Supplied entries
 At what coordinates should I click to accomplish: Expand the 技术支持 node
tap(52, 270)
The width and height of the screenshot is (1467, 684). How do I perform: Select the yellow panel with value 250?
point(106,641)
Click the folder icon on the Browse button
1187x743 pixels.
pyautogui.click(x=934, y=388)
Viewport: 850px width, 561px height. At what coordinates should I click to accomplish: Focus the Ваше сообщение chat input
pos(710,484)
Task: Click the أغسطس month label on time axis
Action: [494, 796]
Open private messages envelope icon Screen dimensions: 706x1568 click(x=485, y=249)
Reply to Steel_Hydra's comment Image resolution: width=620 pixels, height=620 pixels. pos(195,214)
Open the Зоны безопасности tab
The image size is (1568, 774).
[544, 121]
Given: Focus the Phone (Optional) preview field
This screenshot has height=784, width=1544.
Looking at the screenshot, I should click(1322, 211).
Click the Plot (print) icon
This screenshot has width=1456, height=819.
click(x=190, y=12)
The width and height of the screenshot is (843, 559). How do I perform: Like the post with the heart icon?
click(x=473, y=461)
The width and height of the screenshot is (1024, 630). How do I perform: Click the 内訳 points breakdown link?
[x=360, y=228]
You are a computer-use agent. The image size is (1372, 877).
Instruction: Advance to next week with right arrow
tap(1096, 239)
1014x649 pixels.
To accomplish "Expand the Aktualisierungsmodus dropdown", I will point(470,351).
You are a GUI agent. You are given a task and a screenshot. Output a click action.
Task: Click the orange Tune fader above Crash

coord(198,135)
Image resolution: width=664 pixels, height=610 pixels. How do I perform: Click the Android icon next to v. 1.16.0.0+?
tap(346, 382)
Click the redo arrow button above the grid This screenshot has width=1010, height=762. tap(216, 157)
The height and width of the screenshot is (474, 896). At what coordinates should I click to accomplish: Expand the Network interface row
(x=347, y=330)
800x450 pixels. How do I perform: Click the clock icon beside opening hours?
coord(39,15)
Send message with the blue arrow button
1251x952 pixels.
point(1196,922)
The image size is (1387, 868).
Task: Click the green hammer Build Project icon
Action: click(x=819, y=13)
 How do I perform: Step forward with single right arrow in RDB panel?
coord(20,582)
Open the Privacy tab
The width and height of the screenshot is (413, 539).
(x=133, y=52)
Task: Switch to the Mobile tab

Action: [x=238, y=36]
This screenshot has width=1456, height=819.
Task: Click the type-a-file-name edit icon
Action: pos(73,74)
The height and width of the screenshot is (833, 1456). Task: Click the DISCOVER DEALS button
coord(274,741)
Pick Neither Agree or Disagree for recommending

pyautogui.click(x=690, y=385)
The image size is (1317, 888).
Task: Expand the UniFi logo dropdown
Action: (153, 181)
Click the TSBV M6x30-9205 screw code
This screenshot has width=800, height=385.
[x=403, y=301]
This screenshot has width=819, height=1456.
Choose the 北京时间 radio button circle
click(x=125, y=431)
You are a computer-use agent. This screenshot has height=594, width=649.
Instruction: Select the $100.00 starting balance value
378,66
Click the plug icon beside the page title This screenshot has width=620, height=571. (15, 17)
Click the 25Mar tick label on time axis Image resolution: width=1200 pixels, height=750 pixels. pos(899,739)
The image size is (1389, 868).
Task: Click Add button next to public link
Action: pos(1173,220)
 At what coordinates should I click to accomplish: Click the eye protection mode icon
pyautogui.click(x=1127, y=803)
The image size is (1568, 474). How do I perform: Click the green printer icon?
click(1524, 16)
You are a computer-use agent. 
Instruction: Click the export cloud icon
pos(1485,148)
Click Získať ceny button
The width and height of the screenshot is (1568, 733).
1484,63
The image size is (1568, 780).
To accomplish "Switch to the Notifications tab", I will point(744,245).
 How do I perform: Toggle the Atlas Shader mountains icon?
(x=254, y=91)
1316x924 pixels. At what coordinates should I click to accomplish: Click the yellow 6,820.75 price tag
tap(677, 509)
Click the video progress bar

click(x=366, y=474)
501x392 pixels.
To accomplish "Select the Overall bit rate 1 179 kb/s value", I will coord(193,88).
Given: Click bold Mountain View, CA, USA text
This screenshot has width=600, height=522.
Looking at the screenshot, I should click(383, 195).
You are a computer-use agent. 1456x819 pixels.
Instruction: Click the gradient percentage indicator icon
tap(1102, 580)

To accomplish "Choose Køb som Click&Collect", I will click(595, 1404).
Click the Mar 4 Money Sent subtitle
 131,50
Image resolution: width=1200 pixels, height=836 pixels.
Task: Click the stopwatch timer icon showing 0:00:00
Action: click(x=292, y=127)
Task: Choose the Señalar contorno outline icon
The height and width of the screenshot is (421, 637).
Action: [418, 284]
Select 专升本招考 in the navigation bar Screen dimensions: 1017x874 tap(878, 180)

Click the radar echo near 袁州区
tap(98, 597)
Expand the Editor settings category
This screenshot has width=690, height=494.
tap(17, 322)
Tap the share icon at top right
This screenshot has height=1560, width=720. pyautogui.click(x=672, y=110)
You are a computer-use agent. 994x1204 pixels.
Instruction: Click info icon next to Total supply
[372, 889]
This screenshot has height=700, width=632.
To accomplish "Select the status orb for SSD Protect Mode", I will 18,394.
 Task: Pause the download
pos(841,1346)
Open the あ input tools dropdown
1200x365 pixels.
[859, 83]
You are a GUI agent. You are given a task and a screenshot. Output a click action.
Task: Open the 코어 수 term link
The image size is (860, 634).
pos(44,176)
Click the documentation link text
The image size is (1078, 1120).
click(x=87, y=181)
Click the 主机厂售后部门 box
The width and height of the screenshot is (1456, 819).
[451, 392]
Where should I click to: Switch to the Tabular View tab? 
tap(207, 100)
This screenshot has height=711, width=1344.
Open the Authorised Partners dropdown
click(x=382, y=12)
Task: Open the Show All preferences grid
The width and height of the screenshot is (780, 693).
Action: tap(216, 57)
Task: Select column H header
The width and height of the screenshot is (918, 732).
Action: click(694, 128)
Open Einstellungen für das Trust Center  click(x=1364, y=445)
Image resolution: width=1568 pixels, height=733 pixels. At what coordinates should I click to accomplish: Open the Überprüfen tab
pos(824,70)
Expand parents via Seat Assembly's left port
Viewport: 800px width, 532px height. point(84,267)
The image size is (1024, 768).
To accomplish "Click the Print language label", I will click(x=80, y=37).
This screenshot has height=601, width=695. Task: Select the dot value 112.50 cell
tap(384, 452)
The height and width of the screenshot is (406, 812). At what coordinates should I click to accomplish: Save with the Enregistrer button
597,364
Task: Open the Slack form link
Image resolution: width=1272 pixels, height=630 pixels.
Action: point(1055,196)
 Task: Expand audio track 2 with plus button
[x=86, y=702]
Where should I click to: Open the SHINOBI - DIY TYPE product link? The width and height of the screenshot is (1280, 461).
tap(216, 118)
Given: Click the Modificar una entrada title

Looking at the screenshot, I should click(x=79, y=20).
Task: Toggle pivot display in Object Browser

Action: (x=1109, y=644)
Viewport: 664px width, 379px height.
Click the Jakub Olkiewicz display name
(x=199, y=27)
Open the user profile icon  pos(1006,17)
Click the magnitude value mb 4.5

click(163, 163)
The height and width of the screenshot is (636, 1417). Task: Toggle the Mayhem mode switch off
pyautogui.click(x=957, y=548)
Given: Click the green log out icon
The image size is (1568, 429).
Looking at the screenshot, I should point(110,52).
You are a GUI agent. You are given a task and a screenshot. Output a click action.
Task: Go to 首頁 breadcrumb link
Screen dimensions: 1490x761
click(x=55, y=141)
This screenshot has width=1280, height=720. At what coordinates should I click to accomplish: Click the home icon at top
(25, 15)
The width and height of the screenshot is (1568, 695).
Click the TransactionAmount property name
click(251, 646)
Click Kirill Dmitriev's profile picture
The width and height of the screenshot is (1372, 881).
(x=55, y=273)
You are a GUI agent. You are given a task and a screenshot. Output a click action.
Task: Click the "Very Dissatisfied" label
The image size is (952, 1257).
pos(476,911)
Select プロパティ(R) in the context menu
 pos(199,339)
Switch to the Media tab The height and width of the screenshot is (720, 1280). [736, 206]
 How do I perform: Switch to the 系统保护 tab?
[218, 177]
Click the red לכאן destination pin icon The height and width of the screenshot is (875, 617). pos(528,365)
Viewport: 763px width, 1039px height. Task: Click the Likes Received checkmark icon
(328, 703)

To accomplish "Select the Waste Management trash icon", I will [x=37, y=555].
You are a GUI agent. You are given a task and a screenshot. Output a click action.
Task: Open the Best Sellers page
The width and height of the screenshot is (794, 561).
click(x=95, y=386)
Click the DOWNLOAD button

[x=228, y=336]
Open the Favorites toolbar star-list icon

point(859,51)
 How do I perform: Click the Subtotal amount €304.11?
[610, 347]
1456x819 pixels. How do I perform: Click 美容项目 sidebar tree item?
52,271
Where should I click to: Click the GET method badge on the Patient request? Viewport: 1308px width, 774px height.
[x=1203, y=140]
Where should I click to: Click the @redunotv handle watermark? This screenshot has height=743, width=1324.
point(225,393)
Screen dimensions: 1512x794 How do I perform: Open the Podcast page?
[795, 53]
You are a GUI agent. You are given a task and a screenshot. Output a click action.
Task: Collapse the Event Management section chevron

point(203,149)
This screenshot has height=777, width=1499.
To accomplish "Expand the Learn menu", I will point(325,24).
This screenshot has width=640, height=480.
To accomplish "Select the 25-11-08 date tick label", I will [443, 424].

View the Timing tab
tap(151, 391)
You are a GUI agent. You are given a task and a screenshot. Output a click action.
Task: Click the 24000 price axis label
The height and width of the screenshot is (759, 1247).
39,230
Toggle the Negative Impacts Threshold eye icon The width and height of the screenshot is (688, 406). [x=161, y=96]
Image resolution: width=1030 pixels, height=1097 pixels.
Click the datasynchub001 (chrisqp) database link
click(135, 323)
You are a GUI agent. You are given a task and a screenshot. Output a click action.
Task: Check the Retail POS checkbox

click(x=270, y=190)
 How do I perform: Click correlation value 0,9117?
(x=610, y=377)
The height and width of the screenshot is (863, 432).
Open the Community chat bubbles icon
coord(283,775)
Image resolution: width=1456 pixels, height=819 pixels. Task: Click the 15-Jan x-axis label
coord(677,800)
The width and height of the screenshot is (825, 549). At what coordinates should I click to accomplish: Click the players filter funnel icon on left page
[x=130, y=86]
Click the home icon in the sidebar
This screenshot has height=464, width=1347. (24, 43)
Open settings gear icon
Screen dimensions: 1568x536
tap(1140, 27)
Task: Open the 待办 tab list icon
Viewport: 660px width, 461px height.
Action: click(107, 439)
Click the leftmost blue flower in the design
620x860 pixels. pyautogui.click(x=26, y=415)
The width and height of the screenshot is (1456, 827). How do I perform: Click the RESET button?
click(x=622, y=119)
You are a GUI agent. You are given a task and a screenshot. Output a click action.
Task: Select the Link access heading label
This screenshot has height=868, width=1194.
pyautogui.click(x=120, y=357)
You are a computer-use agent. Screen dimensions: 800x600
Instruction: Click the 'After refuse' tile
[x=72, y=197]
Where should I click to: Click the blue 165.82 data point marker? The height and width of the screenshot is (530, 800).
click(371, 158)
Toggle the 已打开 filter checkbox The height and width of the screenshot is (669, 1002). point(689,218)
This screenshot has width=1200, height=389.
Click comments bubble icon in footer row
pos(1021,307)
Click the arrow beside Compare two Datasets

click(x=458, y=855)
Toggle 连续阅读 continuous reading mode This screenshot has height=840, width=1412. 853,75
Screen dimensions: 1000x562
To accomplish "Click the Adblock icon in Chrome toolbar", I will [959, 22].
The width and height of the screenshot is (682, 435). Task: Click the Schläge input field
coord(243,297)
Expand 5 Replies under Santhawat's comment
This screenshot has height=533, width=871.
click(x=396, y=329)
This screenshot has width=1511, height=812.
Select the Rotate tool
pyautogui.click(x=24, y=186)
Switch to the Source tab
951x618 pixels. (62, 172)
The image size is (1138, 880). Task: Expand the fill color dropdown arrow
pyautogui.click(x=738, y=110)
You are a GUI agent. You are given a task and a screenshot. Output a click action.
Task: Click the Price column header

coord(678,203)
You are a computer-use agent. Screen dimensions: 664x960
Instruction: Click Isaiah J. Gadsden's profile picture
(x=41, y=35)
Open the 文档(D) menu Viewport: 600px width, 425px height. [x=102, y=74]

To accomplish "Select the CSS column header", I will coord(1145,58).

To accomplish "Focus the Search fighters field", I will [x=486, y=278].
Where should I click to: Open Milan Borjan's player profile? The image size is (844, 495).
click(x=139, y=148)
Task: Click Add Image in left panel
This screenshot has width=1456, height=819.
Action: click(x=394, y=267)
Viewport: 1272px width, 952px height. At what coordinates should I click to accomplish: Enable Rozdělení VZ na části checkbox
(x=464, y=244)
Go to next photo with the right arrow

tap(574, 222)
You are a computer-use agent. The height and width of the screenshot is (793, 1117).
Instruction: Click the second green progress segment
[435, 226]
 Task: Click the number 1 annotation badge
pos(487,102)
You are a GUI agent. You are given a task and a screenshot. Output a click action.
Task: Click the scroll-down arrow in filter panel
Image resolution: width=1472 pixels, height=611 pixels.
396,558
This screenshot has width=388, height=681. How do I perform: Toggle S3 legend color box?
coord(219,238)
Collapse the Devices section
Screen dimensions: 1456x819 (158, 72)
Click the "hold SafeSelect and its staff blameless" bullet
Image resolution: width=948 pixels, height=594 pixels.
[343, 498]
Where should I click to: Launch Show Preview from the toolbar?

Given task
Please convert the material above, from the line with "Click the radar echo near 袁州区" to the line with "This screenshot has height=1560, width=720.", including both of those lines, into a JSON list of strings. Use one string per line, and leave out any blank lines.

In response
[
  "Click the radar echo near 袁州区",
  "tap(98, 597)",
  "Expand the Editor settings category",
  "This screenshot has width=690, height=494.",
  "tap(17, 322)",
  "Tap the share icon at top right",
  "This screenshot has height=1560, width=720. pyautogui.click(x=672, y=110)"
]